GIVEN TEXT start

Wang et al. [26] made a classification of percussions, and concluded that tangential or frictional percussions might exist, which are not caused by normal percussions, as it happens in the case of forces.

One of the main limitations of the model with rigid elements consists in the impossibility of force estimation during the collision process.

A second method of approach considers that during the time of impact the impact forces and the kinematic and dynamic parameters present a continuous and finite variation. It is accepted as an additional hypothesis that, as long as the collision takes place, the configuration of the system remains unaltered.

The evolution of the impact models was a natural one, beginning with the simplest models, consisting of two bodies of simple shape (sphere, cylinder, rod and plate) and between which simple motions exist (mono-axial translation and planar motion), or from small [27] to large deformations [28].

Timoshenko [29] starts from the relation force–deformation for a punctual Hertz contact, Ref. [30] particularized for the contact of two metallic spheres and obtains the expressions for the maximum normal approach, impact time and maximum force. It was experimentally revealed that the Timoshenko model, which accepts the same kinetic energy of the system, even after impact, corresponds to a reduced number of actual cases [31,32].

In chronological order, the second impact model is the impact with internal friction. The damped impact described by using a Kelvin–Voigt model [33,34,35] presents the advantage of hysteresis loop presence, but the weak points are the open hysteresis loop and the fact predicts attraction between the two bodies at the end of the collision, a statement that is different from physical reality.

Dubowski and Freudenstein [36,37] and, later, Hunt and Crossley [38], proved that, in order to obtain a model with the loop closed in origin, the differential equation of the model must be changed, namely the expressions of the coefficients from the Kelvin–Voigt model should be variable and proportional to a power of deformation.

To be remarked that in order to characterize the frictional losses the coefficient of restitution is used.

Next, from the evolution of the damped centric collision models it should be mentioned a reference work due to Lankarani and Nikravesh [39]. Here the authors consider that the entire variation of kinetic energy of the system is retrieved as damping work—the area of the hysteresis loop. Additionally, the hypothesis that the damping work is the same for the two phases of collision is also introduced. Under these conditions, Lankarani and Nikravesh [39] obtained a nonlinear differential equation that after integration leads to the expression of the approach between the balls. The authors mention that the model is applicable only for quasi-elastic collisions $(c_r>0.9)$. Applications of multi-body models are suitable for different domains of engineering, from classical parts of machine elements [40,41], to granular [34,35] and powder materials [42,43] or biomechanics and robotics [44,45,46].

GIVEN TEXT end
INFORMATION PROVIDED start

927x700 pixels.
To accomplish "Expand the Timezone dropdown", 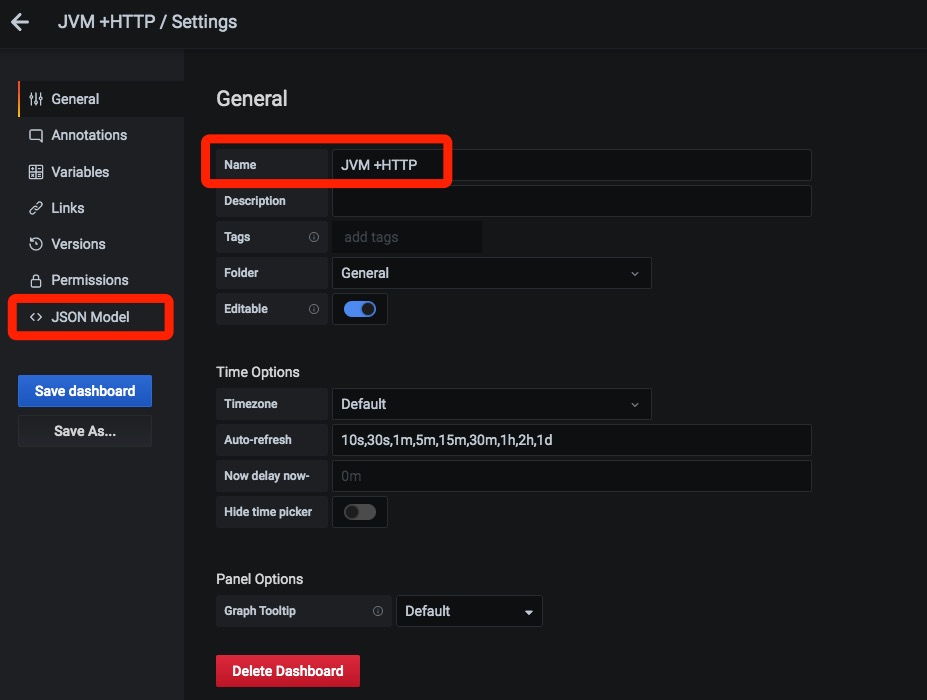I will pyautogui.click(x=491, y=404).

INFORMATION PROVIDED end

EXERCISE REQUIREMENTS —
[1] Answer these from the passage on impact models:
(a) What is one main limitation of the model with rigid elements?
(b) For which three quantities does Timoshenko obtain expressions?
(c) To which collisions do Lankarani and Nikravesh say their model applies?
[2] Please decide whether each statement agrees with the passage on impact models, answering yes or no and quoting the words that settle it.
(a) The damped impact described by a Kelvin–Voigt model gives a closed hysteresis loop.
(b) Lankarani and Nikravesh take the damping work to be equal for the two phases of collision.
(c) Frictional losses are characterized with the coefficient of restitution.
[3] Pick up the passage on impact models after its last sentence and keep writing it.

RESULTS FOR THE EXERCISE —
[1]
(a) Forces cannot be estimated during the collision process.
(b) The maximum normal approach, the impact time and the maximum force.
(c) Only quasi-elastic collisions (c_r > 0.9).

[2]
(a) No: "the weak points are the open hysteresis loop"
(b) Yes: "the hypothesis that the damping work is the same for the two phases of collision is also introduced"
(c) Yes: "in order to characterize the frictional losses the coefficient of restitution is used"

[3]
The Lankarani–Nikravesh equation was used nearly for twenty years as the basis for solving numerous multibody problems. Recently, Flores [47] resumed the model proposed by Lankarani and Nikravesh with the adjustment introduced by the hypothesis that in the phase plane, during the two phases of the impact, the characteristic point moves on a quarter of ellipse arch, hypothesis that allows for finding the coefficient of the term characteristic to damping. The Flores equation is similar to the Lankarani–Nikravesh equation with the difference that the numeric coefficient of the damping term is dissimilar. The Flores model eliminates the drawback of the previous model and ensures quasi-equality between the initial coefficient of restitution and the one generated by the proposed model.

A major application in engineering concerns mechanical systems with joint clearances, consequently these were studied by numerous researchers [48,49,50,51]. The most recent research studies concerning the viscoelastic impact phenomenon employ recent results from the theory of differential equations [52,53] validated by experimental results. There are also new theoretical models that simulate the behavior of materials via numerical methods [54], or, some that use for validation experimental data from the classical literature [42,43].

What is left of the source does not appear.